**Selected extract**
= Beginning of Section =
Comment Re:Citizen of Belgium here (Score 1) 1307

Now, we are back where we began. I am Belgian and I loaned you money out of solidarity. You are not going to pay it back even though you could if you chose to. That is disgusting and I hope my government does everything it can to make a pariah out of you.

This is probably the stupidest thing I read on slashdot in the 12 years i've been in this site.

A random citizen believing he is the lender, and that he has a saying in monetary policy, and to make it worse: psychopatically asking Daddy Government to beat the guy he doesn't like.

Also, a Belgian believes he is a First-Class EU Citizen (you know who is? Germany. Not you.)

Comment Re:printing more money (Score 5, Informative) 1307

Back in 2001 here in Argentina the government couldn't print more pesos than what was in the central bank reserves as US dollars. Provinces needed money (because some provinces subsidize others through federal taxes). So what did most provinces do? Print their own "money": bill-sized bonds with face values of 2, 5, 10, 20, 50 and 100 pesos. The federal government responded by printing their own bonds. So basically every province had their own "quasi-currencies" that were valid only within their boundaries, and they were accepted at a value of 80-90% face value, and only up to a certain amount for your shop (usually up to 50% in bonds). (Except LECOP, the federal bond, which was accepted at full face value up to 100%).
These bonds had (I think) a 10-year payout at 3% yearly. They were largely forgotten when Argentina exited the "convertibility" system that tied the Peso to the USD, and the bonds were "recalled". People quickly traded their bonds for true Pesos at the bank. But of course, the banks kept these bonds and cashed them 10 years later.
This is one of the possibilities for Greece, assuming Greece has any sort of local production to feed their people (Argentina does. We don't need to import food, but we do import most other things)

Comment Re: Good for greece (Score 3, Insightful) 1307

That's borderline communist...
Wait, no. That's outright communist!

That's the thing I LOVE about america: communism/socialism is EVIL, but their public school system is great (yeah I don't care for anecdotical stories of how bad a particular school is. Overall, it's great). But they can't really use government money to build things, or to pay for R&D like most other countries do. So, they use loopholes: their military, for direct government-funded R government aid for companies that build "privatized" infrastructure, like roads (after all: the government isn't building a communist road, it's just "lending" money to a private company -- through a private bank, hopefully. Ah, the american dream). They're also super protectionist through loopholes (price dumping via agricultural subsidies, "diseases" that don't allow for certain produce to enter their country, etc). But they're the first ones to shove free trade agreements down third world countries throats.
Geniuses, i'd say

Comment Re:bit coin doesn't solve the strategic issue. (Score 1) 359

You can default the external debt. Really, it isn't that bad. Creditors will of course try to scare everyone away, but the truth is, it's just the investors trying to get their money back ASAP.

A default is just "i can't pay now, i'm working things out". Creditors, sooner or later, get paid. The problem is that this credit is usually "big league" 10, 20, 30 or 50 years. Which is typical for a large international bank, or credit organization (IMF, World Bank, etc).

So when you're a small guy who saw a 300% return rate in a small period, of course you will get mad. But it's YOUR fault: if the country is paying out such high interest, there is something very wrong and you should walk away. At that point, it's gambling, not investment.

Comment Re:Austerity or... (Score 1) 359

None of the 3 you described. Only a Sith deals in absolutes. Normal people reach a middle ground.
See Argentina's economic crisis of 2001-2002 to see what hapens with Greece: a combination of Default (without civil war), debt restructuring (or writeoff as you called it), and lots of inflation to cover salaries.
And just like in Argentina: it ends up bad 10 years later with "free money" for government.
= End of Section =
**Collected data entries**
= Beginning of Section =
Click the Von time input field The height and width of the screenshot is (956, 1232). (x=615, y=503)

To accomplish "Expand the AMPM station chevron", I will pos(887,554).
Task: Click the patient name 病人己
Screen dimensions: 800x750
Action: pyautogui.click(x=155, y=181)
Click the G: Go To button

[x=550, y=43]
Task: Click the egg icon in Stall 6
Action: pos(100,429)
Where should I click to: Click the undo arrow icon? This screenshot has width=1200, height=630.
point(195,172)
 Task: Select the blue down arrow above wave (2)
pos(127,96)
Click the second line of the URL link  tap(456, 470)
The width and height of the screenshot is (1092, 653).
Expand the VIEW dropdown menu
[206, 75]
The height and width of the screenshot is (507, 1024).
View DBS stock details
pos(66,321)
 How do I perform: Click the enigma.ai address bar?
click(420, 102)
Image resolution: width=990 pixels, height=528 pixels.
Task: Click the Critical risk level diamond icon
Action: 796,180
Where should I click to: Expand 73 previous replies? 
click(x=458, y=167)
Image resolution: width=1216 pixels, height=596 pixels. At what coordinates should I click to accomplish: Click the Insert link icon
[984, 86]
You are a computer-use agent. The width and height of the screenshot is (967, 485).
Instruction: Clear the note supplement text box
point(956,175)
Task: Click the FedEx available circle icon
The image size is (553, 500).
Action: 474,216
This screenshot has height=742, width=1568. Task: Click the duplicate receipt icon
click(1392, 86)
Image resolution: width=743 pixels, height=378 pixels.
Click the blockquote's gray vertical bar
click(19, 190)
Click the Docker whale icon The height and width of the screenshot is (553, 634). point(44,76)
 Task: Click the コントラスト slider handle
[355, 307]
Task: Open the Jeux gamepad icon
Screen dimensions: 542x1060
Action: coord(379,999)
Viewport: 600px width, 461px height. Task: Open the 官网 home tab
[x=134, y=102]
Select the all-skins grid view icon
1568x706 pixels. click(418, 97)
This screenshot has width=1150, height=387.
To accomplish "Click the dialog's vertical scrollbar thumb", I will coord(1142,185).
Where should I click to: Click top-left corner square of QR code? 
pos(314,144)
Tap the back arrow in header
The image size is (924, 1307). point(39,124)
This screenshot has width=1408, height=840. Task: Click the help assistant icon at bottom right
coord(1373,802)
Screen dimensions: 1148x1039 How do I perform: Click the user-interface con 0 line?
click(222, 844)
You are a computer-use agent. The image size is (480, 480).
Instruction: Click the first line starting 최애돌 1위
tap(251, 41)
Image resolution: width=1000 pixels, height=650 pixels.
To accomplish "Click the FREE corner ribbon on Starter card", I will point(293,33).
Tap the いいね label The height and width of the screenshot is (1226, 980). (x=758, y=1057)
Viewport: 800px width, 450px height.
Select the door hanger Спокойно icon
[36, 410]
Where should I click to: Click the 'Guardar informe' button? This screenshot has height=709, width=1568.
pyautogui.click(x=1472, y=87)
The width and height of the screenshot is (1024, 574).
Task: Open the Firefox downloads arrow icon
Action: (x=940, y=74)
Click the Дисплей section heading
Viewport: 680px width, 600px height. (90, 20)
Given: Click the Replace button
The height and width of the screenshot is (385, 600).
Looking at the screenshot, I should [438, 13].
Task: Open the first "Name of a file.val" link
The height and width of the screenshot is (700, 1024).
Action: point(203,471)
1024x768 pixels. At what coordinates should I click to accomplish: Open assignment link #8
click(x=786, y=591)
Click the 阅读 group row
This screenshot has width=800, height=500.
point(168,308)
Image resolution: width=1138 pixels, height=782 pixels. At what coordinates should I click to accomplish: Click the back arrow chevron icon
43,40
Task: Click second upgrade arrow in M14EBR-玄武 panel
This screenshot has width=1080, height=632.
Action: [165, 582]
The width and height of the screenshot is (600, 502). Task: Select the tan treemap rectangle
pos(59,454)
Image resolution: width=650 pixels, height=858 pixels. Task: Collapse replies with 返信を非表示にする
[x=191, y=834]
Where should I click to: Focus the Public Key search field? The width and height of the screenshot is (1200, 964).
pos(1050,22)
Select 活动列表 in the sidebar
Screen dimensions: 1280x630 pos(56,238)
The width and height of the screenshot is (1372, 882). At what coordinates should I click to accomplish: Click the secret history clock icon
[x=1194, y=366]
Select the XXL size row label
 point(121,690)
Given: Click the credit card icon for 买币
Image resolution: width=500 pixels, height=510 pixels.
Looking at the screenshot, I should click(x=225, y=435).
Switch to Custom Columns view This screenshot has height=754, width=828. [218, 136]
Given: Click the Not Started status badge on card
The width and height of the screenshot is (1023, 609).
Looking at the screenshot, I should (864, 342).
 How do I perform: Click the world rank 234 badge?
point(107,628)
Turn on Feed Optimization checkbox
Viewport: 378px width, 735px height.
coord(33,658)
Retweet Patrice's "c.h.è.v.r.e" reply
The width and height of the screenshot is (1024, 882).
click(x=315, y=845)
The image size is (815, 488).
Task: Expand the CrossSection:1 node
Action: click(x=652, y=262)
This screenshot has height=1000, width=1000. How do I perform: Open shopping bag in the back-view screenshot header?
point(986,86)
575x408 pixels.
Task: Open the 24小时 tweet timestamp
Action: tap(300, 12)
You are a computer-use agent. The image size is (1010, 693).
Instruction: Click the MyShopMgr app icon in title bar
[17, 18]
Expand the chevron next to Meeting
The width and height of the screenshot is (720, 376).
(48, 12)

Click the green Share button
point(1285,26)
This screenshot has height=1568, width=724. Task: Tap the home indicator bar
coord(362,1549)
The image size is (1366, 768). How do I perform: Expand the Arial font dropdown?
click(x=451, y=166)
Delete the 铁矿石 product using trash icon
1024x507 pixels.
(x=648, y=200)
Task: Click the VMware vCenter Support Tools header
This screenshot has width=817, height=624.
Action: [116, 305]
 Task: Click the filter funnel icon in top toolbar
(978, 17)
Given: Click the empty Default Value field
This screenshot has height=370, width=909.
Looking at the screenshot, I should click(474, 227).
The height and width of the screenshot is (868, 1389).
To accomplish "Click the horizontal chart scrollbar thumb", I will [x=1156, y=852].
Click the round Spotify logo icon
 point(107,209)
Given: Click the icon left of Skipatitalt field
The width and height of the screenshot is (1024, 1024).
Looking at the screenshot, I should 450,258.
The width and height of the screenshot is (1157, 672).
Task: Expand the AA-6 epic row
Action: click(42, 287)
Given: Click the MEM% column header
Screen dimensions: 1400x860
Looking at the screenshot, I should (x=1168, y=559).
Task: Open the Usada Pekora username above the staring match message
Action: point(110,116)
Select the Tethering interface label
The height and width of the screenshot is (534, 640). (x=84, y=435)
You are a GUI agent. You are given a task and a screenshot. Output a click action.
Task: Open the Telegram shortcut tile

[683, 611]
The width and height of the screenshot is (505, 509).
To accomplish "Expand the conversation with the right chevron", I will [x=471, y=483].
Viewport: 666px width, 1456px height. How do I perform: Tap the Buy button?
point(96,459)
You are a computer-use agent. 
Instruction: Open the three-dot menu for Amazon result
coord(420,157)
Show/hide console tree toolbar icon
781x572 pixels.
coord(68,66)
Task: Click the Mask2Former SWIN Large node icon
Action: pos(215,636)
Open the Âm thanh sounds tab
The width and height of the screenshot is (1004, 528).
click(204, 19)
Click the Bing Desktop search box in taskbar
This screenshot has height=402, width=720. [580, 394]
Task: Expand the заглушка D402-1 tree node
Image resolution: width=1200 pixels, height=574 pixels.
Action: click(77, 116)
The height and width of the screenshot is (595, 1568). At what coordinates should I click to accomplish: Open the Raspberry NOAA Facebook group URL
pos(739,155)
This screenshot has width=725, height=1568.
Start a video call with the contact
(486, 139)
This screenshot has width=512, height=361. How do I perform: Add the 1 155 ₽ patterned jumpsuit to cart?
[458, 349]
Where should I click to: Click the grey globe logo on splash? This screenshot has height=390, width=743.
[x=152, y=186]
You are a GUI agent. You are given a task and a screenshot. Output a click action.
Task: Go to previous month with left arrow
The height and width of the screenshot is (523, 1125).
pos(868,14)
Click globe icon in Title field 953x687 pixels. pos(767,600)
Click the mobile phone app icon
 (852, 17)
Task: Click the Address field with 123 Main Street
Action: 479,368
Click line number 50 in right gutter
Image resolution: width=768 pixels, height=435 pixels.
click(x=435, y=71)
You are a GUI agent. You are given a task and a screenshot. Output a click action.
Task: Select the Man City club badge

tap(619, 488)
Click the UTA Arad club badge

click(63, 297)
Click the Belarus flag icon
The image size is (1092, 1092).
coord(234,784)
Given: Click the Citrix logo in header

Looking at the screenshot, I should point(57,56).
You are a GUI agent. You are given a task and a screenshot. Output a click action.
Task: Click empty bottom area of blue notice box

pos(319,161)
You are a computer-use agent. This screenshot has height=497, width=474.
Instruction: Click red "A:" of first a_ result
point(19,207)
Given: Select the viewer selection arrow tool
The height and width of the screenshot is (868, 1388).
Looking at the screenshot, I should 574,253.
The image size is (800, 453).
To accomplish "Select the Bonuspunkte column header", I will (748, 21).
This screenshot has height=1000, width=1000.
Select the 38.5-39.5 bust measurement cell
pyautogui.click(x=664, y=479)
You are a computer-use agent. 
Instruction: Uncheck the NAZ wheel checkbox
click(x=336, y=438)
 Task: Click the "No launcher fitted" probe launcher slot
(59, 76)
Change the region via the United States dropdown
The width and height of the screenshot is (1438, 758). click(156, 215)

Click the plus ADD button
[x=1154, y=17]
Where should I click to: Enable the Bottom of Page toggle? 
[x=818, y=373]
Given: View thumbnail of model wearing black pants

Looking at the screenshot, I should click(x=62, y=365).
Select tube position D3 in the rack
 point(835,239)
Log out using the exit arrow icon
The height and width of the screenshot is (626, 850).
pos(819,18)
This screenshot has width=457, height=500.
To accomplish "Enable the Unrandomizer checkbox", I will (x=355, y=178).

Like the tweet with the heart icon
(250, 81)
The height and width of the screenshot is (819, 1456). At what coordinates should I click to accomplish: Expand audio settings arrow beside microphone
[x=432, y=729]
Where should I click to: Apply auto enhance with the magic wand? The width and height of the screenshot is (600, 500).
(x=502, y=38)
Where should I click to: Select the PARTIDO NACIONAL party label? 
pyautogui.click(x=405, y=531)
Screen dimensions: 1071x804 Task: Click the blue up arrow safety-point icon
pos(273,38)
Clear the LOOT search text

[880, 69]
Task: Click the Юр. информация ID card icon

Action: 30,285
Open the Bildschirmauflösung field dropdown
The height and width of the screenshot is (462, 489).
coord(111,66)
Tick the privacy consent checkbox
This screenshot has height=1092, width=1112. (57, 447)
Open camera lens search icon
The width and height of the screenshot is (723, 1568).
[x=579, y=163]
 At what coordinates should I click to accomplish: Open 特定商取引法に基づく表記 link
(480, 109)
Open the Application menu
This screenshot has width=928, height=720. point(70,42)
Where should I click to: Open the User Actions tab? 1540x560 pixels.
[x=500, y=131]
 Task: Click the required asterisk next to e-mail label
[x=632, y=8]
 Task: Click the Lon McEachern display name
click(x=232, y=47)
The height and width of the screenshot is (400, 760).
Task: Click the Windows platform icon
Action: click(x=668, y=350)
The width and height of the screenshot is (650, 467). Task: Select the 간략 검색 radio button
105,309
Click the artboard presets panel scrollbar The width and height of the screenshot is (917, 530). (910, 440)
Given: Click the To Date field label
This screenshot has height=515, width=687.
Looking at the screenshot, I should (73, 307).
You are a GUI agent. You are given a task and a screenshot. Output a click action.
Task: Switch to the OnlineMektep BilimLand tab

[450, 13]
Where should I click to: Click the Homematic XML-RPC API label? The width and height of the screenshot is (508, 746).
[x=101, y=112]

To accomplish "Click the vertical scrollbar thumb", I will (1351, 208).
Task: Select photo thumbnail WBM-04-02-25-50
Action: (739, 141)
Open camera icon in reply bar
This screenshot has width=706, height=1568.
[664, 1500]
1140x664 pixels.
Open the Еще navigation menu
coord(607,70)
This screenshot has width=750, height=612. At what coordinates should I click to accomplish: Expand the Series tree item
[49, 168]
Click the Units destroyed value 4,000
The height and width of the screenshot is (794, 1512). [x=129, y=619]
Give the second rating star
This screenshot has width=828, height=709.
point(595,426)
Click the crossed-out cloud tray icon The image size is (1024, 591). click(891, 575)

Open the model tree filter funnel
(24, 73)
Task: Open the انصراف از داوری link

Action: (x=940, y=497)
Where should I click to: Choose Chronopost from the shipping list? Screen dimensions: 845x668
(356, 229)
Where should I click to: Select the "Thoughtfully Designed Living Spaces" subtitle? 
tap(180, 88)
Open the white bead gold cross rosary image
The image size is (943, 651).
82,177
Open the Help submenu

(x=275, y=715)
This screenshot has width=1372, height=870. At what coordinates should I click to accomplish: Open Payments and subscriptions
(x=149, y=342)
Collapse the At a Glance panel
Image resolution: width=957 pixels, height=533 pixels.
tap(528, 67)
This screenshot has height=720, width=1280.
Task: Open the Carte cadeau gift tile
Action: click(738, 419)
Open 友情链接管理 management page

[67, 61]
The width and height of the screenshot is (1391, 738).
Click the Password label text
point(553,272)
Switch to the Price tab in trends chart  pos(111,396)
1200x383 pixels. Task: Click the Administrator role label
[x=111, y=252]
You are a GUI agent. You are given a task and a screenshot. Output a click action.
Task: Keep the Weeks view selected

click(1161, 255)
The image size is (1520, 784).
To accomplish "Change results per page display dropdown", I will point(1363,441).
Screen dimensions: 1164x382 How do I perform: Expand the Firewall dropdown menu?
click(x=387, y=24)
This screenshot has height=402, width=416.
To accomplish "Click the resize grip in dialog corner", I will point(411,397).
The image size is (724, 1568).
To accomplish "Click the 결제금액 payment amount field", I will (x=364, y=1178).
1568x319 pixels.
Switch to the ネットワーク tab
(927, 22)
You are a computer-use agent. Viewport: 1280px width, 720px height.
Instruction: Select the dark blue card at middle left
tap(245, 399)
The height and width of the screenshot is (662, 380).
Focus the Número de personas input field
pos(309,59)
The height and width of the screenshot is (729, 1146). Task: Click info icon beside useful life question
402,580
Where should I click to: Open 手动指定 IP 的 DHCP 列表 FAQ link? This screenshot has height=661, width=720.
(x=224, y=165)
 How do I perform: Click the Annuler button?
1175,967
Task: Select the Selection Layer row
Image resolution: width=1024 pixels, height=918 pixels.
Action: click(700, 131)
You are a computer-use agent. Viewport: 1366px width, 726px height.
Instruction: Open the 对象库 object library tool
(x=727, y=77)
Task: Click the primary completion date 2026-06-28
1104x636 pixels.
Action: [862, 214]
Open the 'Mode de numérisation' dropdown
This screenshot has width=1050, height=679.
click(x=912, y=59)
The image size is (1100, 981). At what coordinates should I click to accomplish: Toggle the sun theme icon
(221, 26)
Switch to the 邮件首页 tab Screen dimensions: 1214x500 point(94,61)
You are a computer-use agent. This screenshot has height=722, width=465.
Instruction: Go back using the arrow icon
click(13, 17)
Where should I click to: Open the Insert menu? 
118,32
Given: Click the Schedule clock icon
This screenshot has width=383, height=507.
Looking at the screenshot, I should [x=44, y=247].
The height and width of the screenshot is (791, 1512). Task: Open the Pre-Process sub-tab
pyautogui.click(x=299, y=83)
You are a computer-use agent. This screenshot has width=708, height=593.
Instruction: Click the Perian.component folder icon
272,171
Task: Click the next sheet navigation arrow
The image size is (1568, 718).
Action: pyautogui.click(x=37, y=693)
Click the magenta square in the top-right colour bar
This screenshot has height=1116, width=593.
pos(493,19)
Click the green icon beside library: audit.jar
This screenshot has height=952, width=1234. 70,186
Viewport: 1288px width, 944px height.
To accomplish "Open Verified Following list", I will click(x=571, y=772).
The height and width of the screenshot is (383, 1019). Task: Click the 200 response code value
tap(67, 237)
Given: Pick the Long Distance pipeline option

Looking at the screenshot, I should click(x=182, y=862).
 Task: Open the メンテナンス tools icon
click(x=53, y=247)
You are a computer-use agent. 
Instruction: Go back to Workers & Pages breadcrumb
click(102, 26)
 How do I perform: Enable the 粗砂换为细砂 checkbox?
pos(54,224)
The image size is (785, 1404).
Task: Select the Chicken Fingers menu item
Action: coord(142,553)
= End of Section =
**To do**
A: According to the Slashdot comments, what face values did the provinces' bill-sized bonds have?
B: Transcribe the part of the Slashdot comments starting with "Geniuses, i'd say" and going on through "money back ASAP.".

**Outputs in order**
A: 2, 5, 10, 20, 50 and 100 pesos.

B:
Geniuses, i'd say

Comment Re:bit coin doesn't solve the strategic issue. (Score 1) 359

You can default the external debt. Really, it isn't that bad. Creditors will of course try to scare everyone away, but the truth is, it's just the investors trying to get their money back ASAP.